In the post below, undergraduate student, Tracey McQuillian reflects upon attending a seminar with Unity members, in which they talked about their experiences of using social work services.
I felt honoured that the UNITY members were willing to share their experiences of social work services with our class. It was both inspiring and empowering. It took real determination and strength to share their stories with us. This type of hands-on learning on an individual level was excellent. It helped me to see the impact of social work theories and legislation upon the lives of the individual. This individualised approach is something which is advocated through learning, however, I felt that meeting the UNITY members helped to put this into a context which felt more real.
The UNITY service user group particularly inspired me because I could see how empowering it was for the members to be able to influence the thought processes and learning of future social workers. I think that this type of partnership based learning sets the scene for future relationship based practice. As such, it was enriching and will impact upon my future practice.
A particularly potent moment for me was when a member said to the group “When you stop seeing the person as a person with problems, and start seeing a problem person… that’s when you run into trouble and your whole approach changes”.
Later that day, an event occurred which meant that this phrase resonated within my own life. It served as a powerful reminder that no matter where we come from, what our circumstances are, we are all essentially human beings, who all deserve a fair chance. It made me want to stand up for the rights of service users, and help support them in having a voice, and most importantly, having that voice heard.

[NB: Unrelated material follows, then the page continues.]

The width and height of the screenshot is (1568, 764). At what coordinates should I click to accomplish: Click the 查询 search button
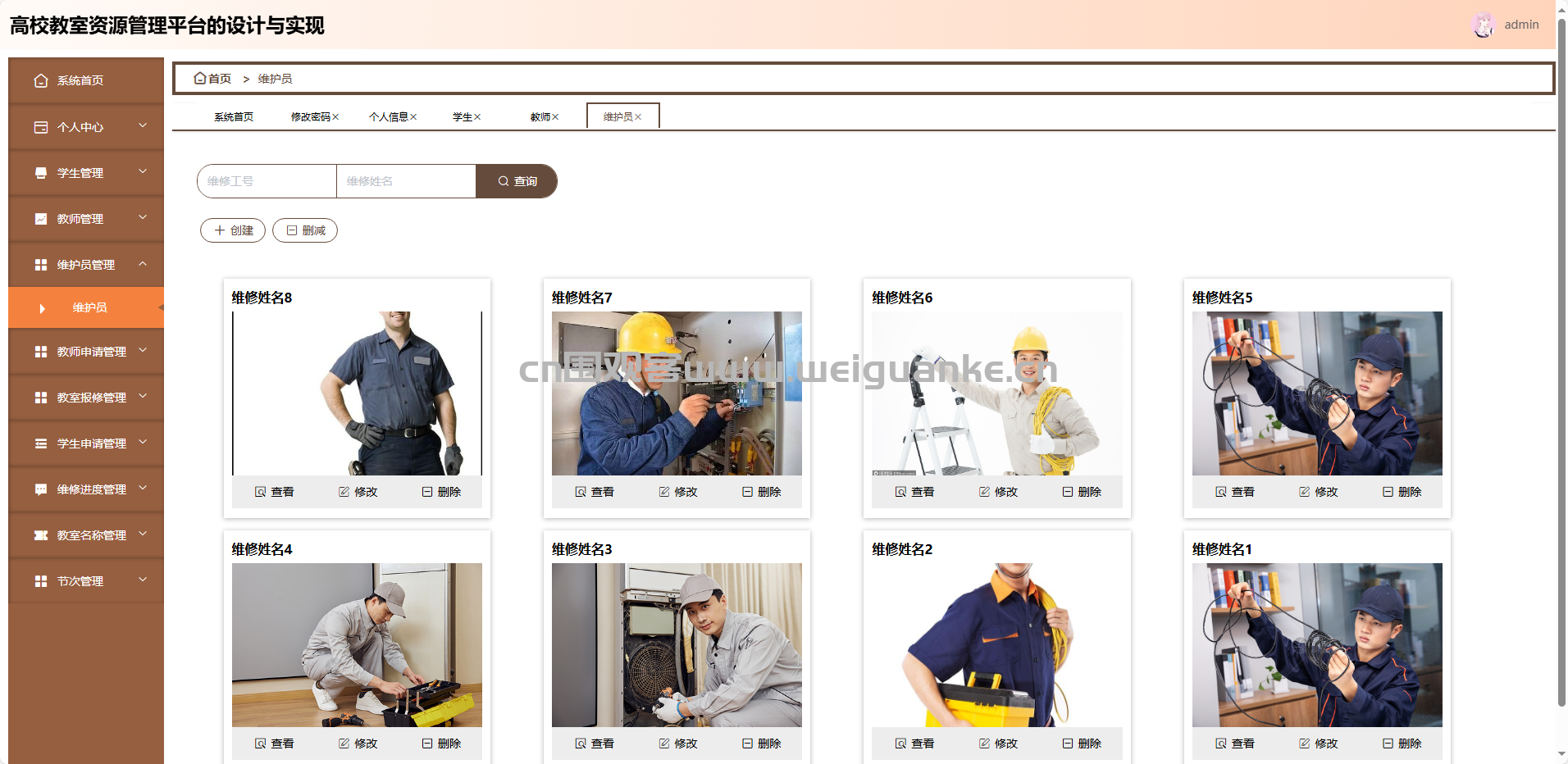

I believe that the continued involvement of service users and carers within social work education is something which cannot be undervalued. It has the ability to create a generation of social workers who are connected to service user and carer perspectives long before they begin practice. Social workers must balance legislation, budgets, obligations and inter-disciplinary working. In the midst of the pressures of the occupation, it would be easy to lose sight of the very reason for undertaking training in the first place – to support people. I feel that by having service user involvement from the outset, our practice will be enriched by always being able to call to mind the voices of those who inspired us during the beginning of our training.